Insiders say the billionaire hedge funder and his team believe a $780 million mixed-used development project announced Wednesday by city officials — which includes a 25,000-seat stadium for the New York City Football Club, a hotel, and 2,500 units of affordable housing — is a big win for Cohen’s expected bid to secure one of three downstate casino licenses that Albany pols plan to make available.
“They view the stadium plan as big selling point for the casino,” said a City Hall operative. “Anything that shows the state that more people will be coming to the Willets Point area will only help the casino plan.”

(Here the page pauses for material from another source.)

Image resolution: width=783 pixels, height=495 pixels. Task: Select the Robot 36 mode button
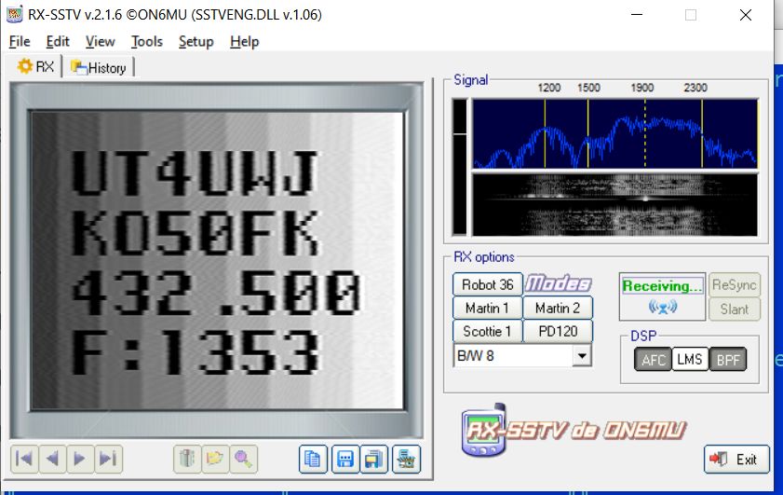point(487,284)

Cohen’s key competition for a casino license includes Related Companies, which is partnering with former Mets owners Fred and Jeff Wilpon’s Sterling Equities on the Willets Point mega development.
Related is planning to team up with Wynn Resorts to pursue a casino license for the undeveloped western end of Hudson Yards in Manhattan.
Cohen, meanwhile, has been in talks with Hard Rock hotels and casinos to partner in his potential gambling venture — and has already dug deep into his $26.1 billion in assets to help ensure victory.
“[Cohen and his team] has spent lots of money and spent a lot of time being introduced to a s–tload of state and city officials to start making relationships before officially making the ask,” said another insider.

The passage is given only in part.